Eighteen-year-olds are old enough to vote, to serve their country, to marry and to make all their own medical decisions, bar none.
The fact that you might be supporting them 100%, that they might live with you and even that they’re on your health insurance policy has no bearing on the enforcement of a law called HIPAA – the Health Insurance Portability and Accountability Act.
HIPAA provides that anyone eighteen (18) years old or older is legally emancipated and, as such, is not only entitled to make their own medical decisions but that anything that pertains to them medically cannot be released to anyone other than doctors, without their express written consent. That means that, if your 18-year-old high school senior walks down the street, trips, falls and becomes unconscious, you - as a parent - have no right to even know that, let alone make any medical decisions for them, unless they’ve given their HIPAA release to the doctor and you’re the named HIPAA Power of Attorney.
In the case of spouses that don’t have healthcare directives, forty states and the District of Columbia have laws specifying who can make decisions for a patient who doesn’t have an advance healthcare directive. In many – but not all of those - states, a spouse is designated as first in priority, followed by adult children, parents, and siblings. Other states have different procedures for deciding who will speak for a patient. Even more reason to be sure you lock in who makes decisions about your health if you can’t!
There are three basic “Healthcare Directive” legal documents, which may be called different things, or even combined into one document, in different states:
1. A Healthcare Proxy (HCP), Healthcare Power of Attorney (HPA) or Durable Power of Attorney for Healthcare (DPOAH) that appoints and allows you to make medical decisions for a person unable to make them for themselves. It's advisable that there be only one HCP appointed for each person.
2. A Living Will, which allows you to state, in advance, your wishes about life support and other kinds of medical treatments. The document takes effect if you can’t communicate your own healthcare wishes.
3. A HIPAA Release Form that waives your strict right of privacy under Federal law regarding your medical information to only those individuals that you have specifically chosen. It allows your doctor or hospital or insurance company, for example, to release medical information to a specified person or persons such as family members and even spiritual advisors.

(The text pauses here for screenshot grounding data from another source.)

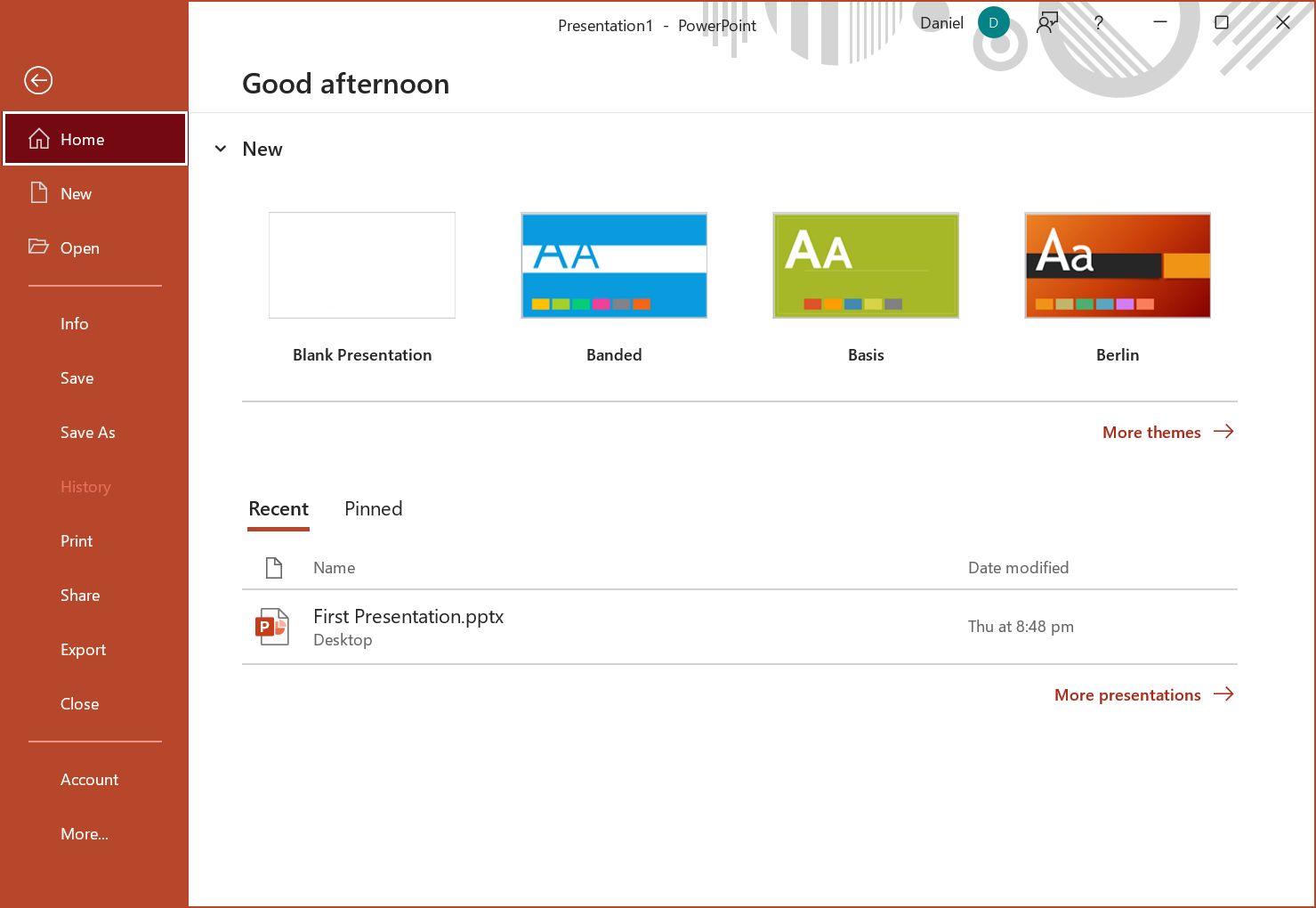The height and width of the screenshot is (908, 1316).
Task: Click the back arrow icon
Action: pos(38,81)
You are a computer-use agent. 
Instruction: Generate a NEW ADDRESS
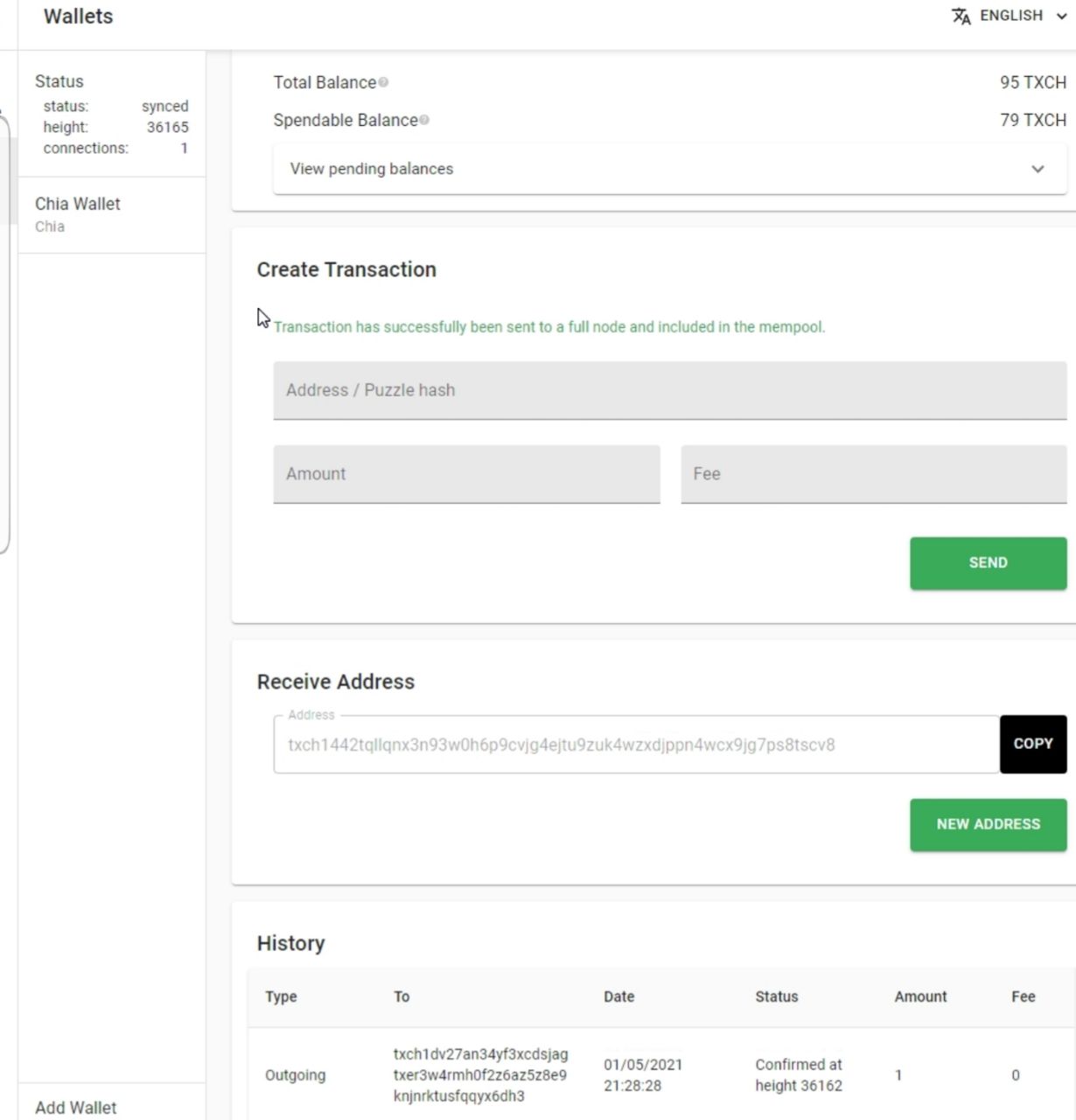click(988, 824)
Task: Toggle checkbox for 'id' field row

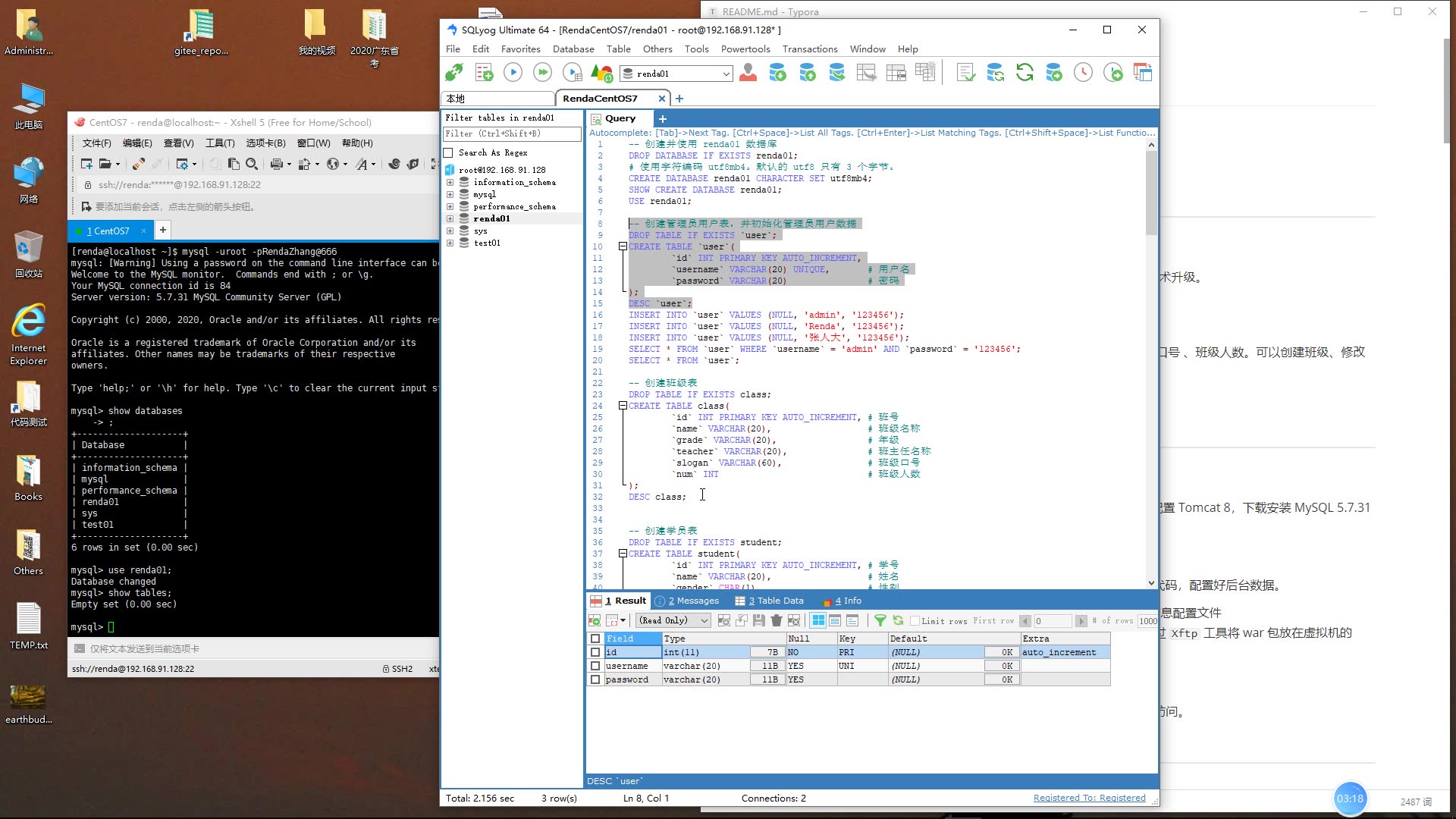Action: (596, 652)
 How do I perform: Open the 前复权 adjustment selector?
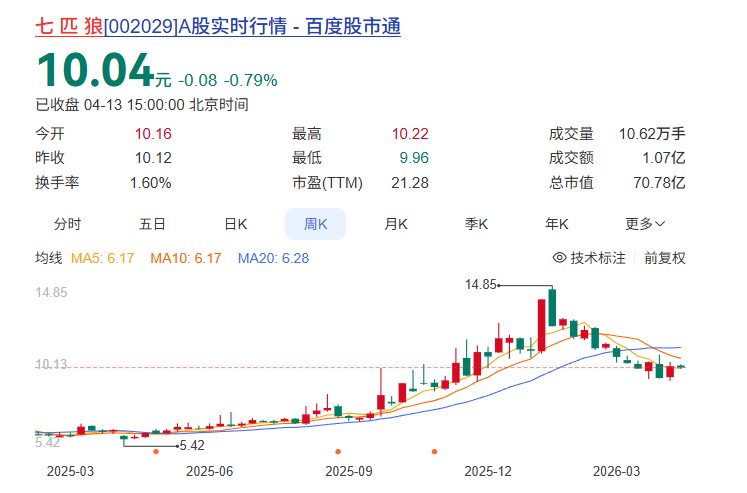coord(665,258)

An Advanced Healthcare Directive, for example, can combine all the above, depending on the state in which you reside. Eighteen (18) is the age of legal emancipation, in every state in the US, except for four: Mississippi, which is 21 and Alabama, Delaware and Nebraska, which is 19.
Do you realize that, if you don’t have that set of documents from your child, you, technically, may have no legal authority to get any medical information about your adult children or to make any decisions regarding their health, if they become ill, incapacitated or worse?
The same holds true with your aging parents. Do you or someone in your family have their notarized Healthcare Directives? If not, you legally have no say as to what happens to them when they become incapacitated, either. And again, depending on which state you live in, it can also hold true for your spouse.
You might be saying, “But I’m their mother, father, daughter, son, spouse. I’m sure the doctor will follow my wishes, especially if I tell him that’s what my child/parent/spouse wanted.” But that’s not a guarantee. We live in a litigious society. HIPAA compliance – the Federal privacy law regarding eighteen-year-olds and older– has become elevated in implementation and stature, over the past few years. For adults, the divorce rate is around 50%… with even more couples separated. Adult siblings may not agree as to the care of an aging parent. Doctor concerns about malpractice have escalated to new highs. While you may have connections and/or influence in the state in which you live, you may not know anyone in the state where your loved one is being hospitalized or needs decisions to be made, on his behalf. The confluence of all of these factors decrease the probability that a doctor will release information or even allow a purported loved one to make decisions about their patient, without the proper legal documentation supporting that. Should you have the right? Probably. Many states do make concessions. But do you want to take the chance that you may have to spend precious time getting a court to agree with you? Being proactive and having the proper documentation can save more than just time. It can save your adult child’s life and carry out the known wishes of your aging parent.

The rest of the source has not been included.